Josh Billings was an American humorist of the nineteenth century. This article deals primarily with application of one of his aphorisms to editing on Wikipedia.
"It ain't ignorance causes so much trouble; it's folks knowing so much that ain't so."
- attributed to Josh Billings with variants[1]
Which is sometimes cited as "The trouble ain't what people don't know, it's what they know that ain't so."
Ronald Reagan used the quote: "Well, the trouble with our liberal friends is not that they're ignorant; it's just that they know so much that isn't so.”[2]
Wikipedia requires reliable sources. Wikipedia only reports what those sources say.
Wikipedia has many different kinds of editors, with many different backgrounds. Even if an editor is sure he knows the truth, another editor might note that sources point to a different "truth."

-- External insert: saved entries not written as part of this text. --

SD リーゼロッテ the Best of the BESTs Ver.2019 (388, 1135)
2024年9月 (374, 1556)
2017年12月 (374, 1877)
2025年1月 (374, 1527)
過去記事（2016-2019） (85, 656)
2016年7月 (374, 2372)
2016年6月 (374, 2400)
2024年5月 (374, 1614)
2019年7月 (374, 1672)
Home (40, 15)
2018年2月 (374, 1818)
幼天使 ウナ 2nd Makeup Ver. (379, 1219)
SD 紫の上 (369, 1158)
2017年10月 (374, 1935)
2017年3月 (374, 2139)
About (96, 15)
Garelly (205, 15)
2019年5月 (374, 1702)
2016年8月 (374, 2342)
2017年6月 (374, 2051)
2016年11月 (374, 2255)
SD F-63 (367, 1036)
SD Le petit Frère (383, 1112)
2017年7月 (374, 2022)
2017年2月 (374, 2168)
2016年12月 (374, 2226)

Thus it makes sense for all editors to admit their own fallibility when they assert that they "know" something to be true.
Benjamin Franklin in his speech on the Federal Constitution[3] said:
- It is therefore that, the older I grow, the more apt I am to doubt my own judgment of others. Most men, indeed, as well as most sects in religion, think themselves in possession of all truth, and that wherever others differ from them, it is so far error.
- On the whole, sir, I can not help expressing a wish that every member of the convention who may still have objections to it, would, with me, on this occasion, doubt a little of his own infallibility, and, to make manifest our unanimity, put his name to this instrument.
Wikipedia is a bigger project than the Constitutional Convention, and so Franklin's words should resound clearly here.
References
- ^ Readings in true and fair R. H. Parker, Robert Henry Parker, P. W. Wolnizer, Christopher Nobes 1 Review, Taylor & Francis, 1996 page 74
- ^ Reagan, Ronald. “A Time for Choosing”, 27th October, 1964.